On Fri, Sep 21, 2012 at 01:35:15PM -0700, Dan Magenheimer wrote:
> > From: Seth Jennings [mailto:sjenning@xxxxxxxxxxxxxxxxxx]
> > Subject: Re: [RFC] mm: add support for zsmalloc and zcache
> >
> > On 09/21/2012 01:02 PM, Konrad Rzeszutek Wilk wrote:
> > > On Fri, Sep 21, 2012 at 05:12:52PM +0100, Mel Gorman wrote:
> > >> On Tue, Sep 04, 2012 at 04:34:46PM -0500, Seth Jennings wrote:
> > >>> zcache is the remaining piece of code required to support in-kernel
> > >>> memory compression. The other two features, cleancache and frontswap,
> > >>> have been promoted to mainline in 3.0 and 3.5 respectively. This
> > >>> patchset promotes zcache from the staging tree to mainline.
> >
> > >>
> > >> Very broadly speaking my initial reaction before I reviewed anything was
> > >> that *some* sort of usable backend for cleancache or frontswap should exist
> > >> at this point. My understanding is that Xen is the primary user of both
> > >> those frontends and ramster, while interesting, is not something that a
> > >> typical user will benefit from.
> > >
> > > Right, the majority of users do not use virtualization. Thought embedded
> > > wise .. well, there are a lot of Android users - thought I am not 100%
> > > sure they are using it right now (I recall seeing changelogs for the clones
> > > of Android mentioning zcache).
> > >>
> > >> That said, I worry that this has bounced around a lot and as Dan (the
> > >> original author) has a rewrite. I'm wary of spending too much time on this
> > >> at all. Is Dan's new code going to replace this or what? It'd be nice to
> > >> find a definitive answer on that.
> > >
> > > The idea is to take parts of zcache2 as seperate patches and stick it
> > > in the code you just reviewed (those that make sense as part of unstaging).
> >
> > I agree with this. Only the changes from zcache2 (Dan's
> > rewrite) that are necessary for promotion should be
> > considered right now. Afaict, none of the concerns raised
> > in these comments are addressed by the changes in zcache2.
>
> While I may agree with the proposed end result, this proposal
> is a _very_ long way away from a solution. To me, it sounds like
> a "split the baby in half" proposal (cf. wisdom of Solomon)
> which may sound reasonable to some but, in the end, everyone loses.
>

I tend to agree but this really is an unhappy situation that should be
resolved in the coming weeks instead of months if it's going to move
forward.

> I have proposed a reasonable compromise offlist to Seth, but
> it appears that it has been silently rejected; I guess it is
> now time to take the proposal public. I apologize in advance
> for my characteristic bluntness...
>

Meh, I'm ok with blunt.

> So let's consider two proposals and the pros and cons of them,
> before we waste any further mm developer time. (Fortunately,
> most of Mel's insightful comments apply to both versions, though
> he did identify some of the design issues that led to zcache2!)
>
> The two proposals:
> A) Recreate all the work done for zcache2 as a proper sequence of
> independent patches and apply them to zcache1. (Seth/Konrad)
> B) Add zsmalloc back in to zcache2 as an alternative allocator
> for frontswap pages. (Dan)

Throwing it out there but ....

C) Merge both, but freeze zcache1 except for critical fixes. Only allow
future work on zcache2. Document limitations of zcache1 and
workarounds until zcache2 is fully production ready.

>
> Pros for (A):
> 1. It better preserves the history of the handful of (non-zsmalloc)
> commits in the original zcache code.

Marginal benefit.

> 2. Seth[1] can incrementally learn the new designs by reading
> normal kernel patches.

Which would be nice but that is not exactly compelling.

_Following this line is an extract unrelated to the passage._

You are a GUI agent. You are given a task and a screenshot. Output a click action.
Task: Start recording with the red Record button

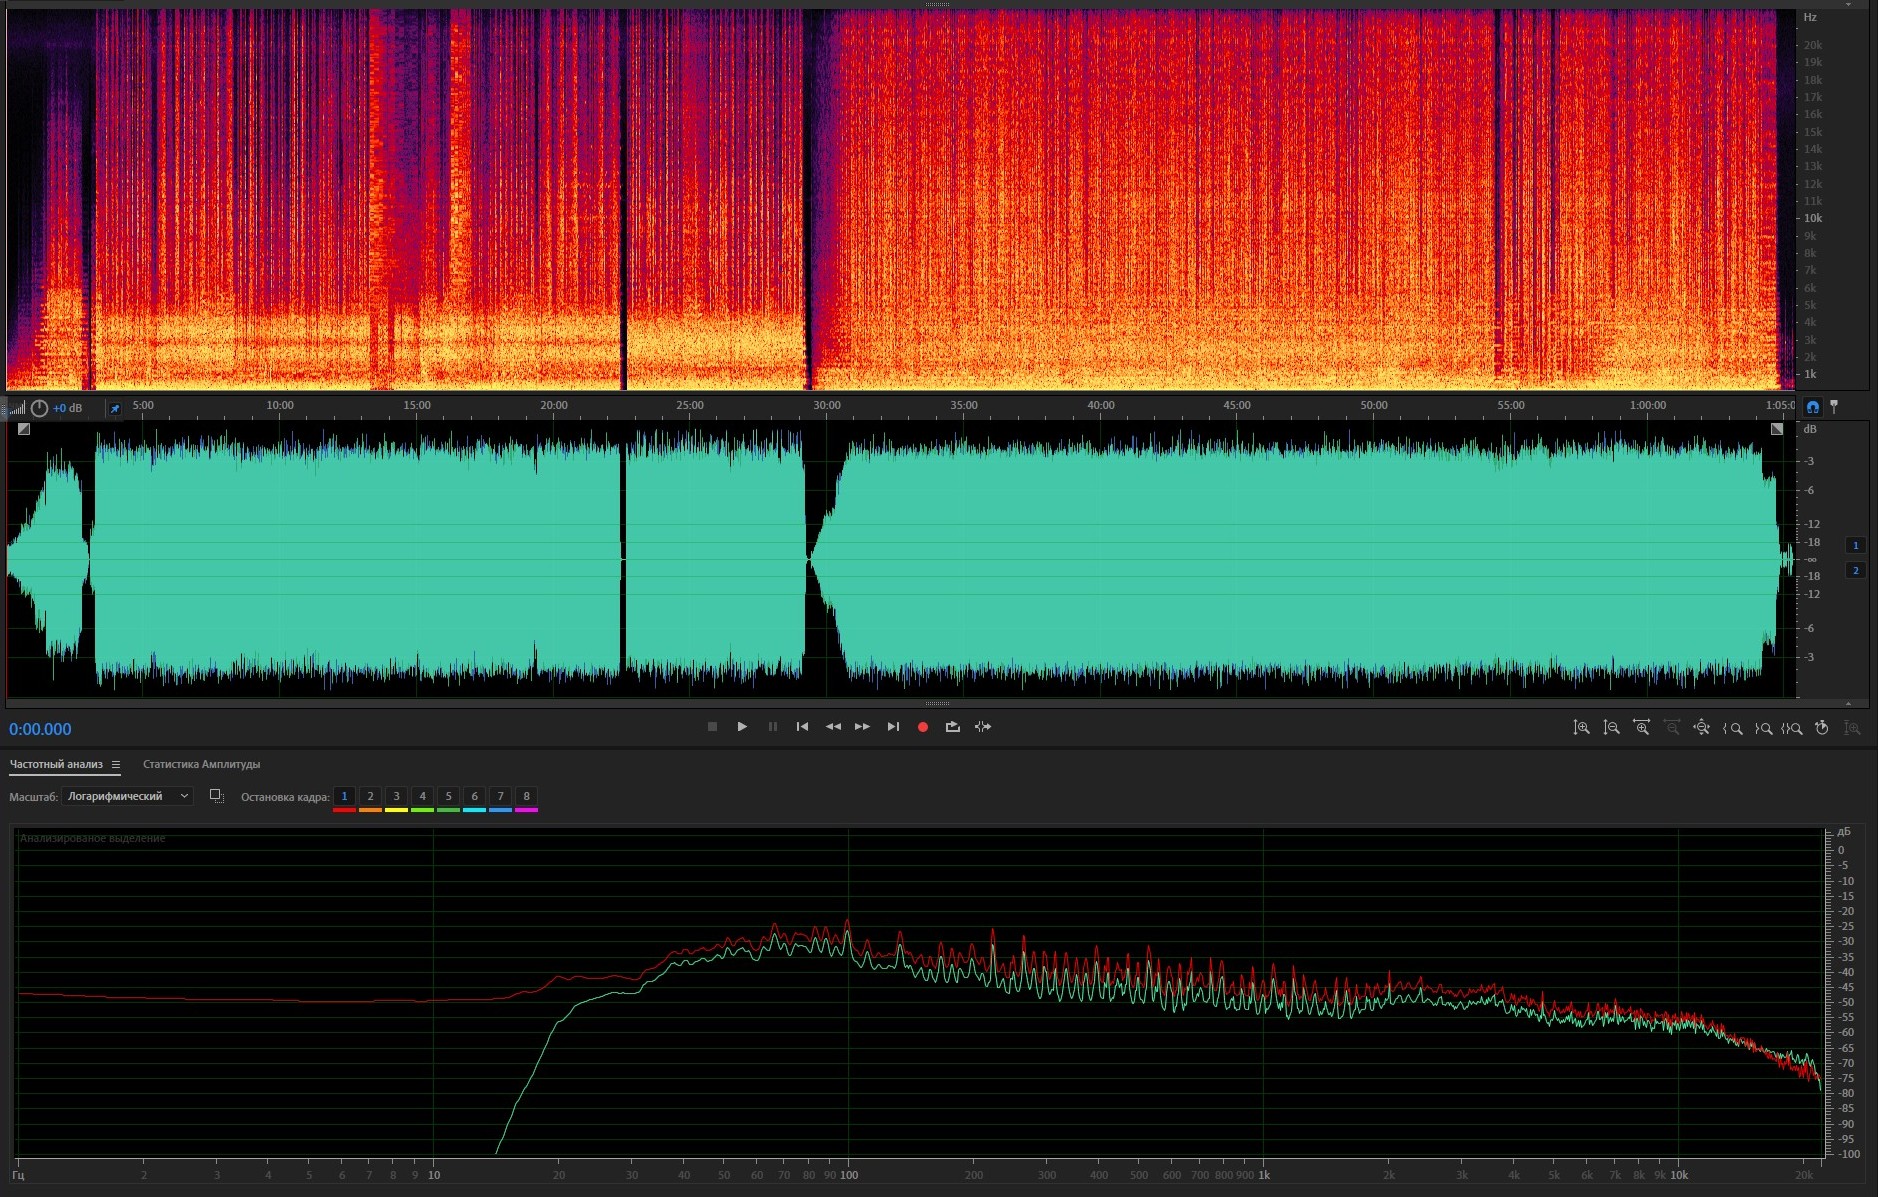coord(922,727)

> 3. For kernel purists, it is the _right_ way dammit (and Dan
> should be shot for redesigning code non-incrementally, even
> if it was in staging, etc.)

Yes, but there are historical examples of ditching something completely
too. USB has been ditched a few times. Andrea shot a large chunk of the
VM out the window in 2.6.10. jbd vs jbd2 is still there.

> 4. Seth believes that zcache will be promoted out of staging sooner
> because, except for a few nits, it is ready today.
>

I wouldn't call them minor but it's probably better understood by more
people. It's why I'd be sortof ok with promoting zcache1 as long as
the limitations were clearly understood and there was a migration path
to zcache2.

> Cons for (A):
> 1. Nobody has signed up to do the work, including testing. It
> took the author (and sole expert on all the components
> except zsmalloc) between two and three months essentially
> fulltime to move zcache1->zcache2. So forward progress on
> zcache will likely be essentially frozen until at least the
> end of 2012, possibly a lot longer.

This to me is a big issue. It's one reason why I think it would be ok for
zcache1 + zcache2 to exist in parallel but zcache1 would have to freeze for
this to be sensible. If zcache1 gained capabilities that zcache2 did *not*
have, it would be very problematic.

> 2. The end result (if we reach one) is almost certainly a
> _third_ implementation of zcache: "zcache 1.5". So
> we may not be leveraging much of the history/testing
> from zcache1 anyway!

Sod that.

> 3. Many of the zcache2 changes are closely interwoven so
> a sequence of patches may not be much more incrementally
> readable than zcache2.

Impossible for me to tell unfortunately. I'm too much of a newbie.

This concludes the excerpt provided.